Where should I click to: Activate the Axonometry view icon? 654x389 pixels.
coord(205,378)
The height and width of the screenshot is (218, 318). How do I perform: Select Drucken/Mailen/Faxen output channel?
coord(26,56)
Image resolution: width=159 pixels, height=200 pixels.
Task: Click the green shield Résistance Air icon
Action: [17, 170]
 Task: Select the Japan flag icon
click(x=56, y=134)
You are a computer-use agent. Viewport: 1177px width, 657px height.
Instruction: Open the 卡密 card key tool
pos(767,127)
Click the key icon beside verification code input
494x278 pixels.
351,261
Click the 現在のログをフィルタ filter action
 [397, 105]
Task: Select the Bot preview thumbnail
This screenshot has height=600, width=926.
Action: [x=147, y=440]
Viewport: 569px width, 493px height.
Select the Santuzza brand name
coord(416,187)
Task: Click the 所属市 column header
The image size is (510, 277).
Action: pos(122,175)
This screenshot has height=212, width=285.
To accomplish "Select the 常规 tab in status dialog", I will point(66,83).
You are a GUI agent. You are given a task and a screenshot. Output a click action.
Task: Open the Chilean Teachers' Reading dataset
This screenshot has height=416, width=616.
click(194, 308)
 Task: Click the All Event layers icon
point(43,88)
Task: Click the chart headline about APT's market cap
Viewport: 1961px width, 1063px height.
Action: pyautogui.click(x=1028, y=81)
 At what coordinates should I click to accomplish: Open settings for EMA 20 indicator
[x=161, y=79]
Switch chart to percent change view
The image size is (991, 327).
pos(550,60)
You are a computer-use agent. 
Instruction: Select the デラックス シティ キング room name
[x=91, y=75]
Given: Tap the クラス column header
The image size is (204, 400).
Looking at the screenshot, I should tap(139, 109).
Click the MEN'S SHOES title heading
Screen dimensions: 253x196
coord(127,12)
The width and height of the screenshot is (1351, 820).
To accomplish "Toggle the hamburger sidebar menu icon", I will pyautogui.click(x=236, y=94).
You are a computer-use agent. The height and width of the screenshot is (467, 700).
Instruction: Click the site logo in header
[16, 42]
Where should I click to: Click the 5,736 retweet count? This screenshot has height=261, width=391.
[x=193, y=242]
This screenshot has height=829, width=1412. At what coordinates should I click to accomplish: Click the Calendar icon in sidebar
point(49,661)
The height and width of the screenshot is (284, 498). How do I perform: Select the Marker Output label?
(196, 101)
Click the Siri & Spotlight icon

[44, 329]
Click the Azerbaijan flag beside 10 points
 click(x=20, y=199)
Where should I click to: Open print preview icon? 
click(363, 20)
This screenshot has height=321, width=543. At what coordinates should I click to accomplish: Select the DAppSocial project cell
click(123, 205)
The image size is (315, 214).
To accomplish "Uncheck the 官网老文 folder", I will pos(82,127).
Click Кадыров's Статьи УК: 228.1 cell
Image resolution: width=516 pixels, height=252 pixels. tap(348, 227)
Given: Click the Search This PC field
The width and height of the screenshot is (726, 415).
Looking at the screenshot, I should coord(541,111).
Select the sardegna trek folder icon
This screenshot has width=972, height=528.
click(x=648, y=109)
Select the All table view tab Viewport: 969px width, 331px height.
==================================================
### AIM OF THE EXERCISE
Pull every line containing "will" out of the data above.

### RESPONSE AREA
To accomplish "Select the 常规 tab in status dialog", I will point(66,83).
To accomplish "Toggle the hamburger sidebar menu icon", I will pyautogui.click(x=236, y=94).
To accomplish "Uncheck the 官网老文 folder", I will pos(82,127).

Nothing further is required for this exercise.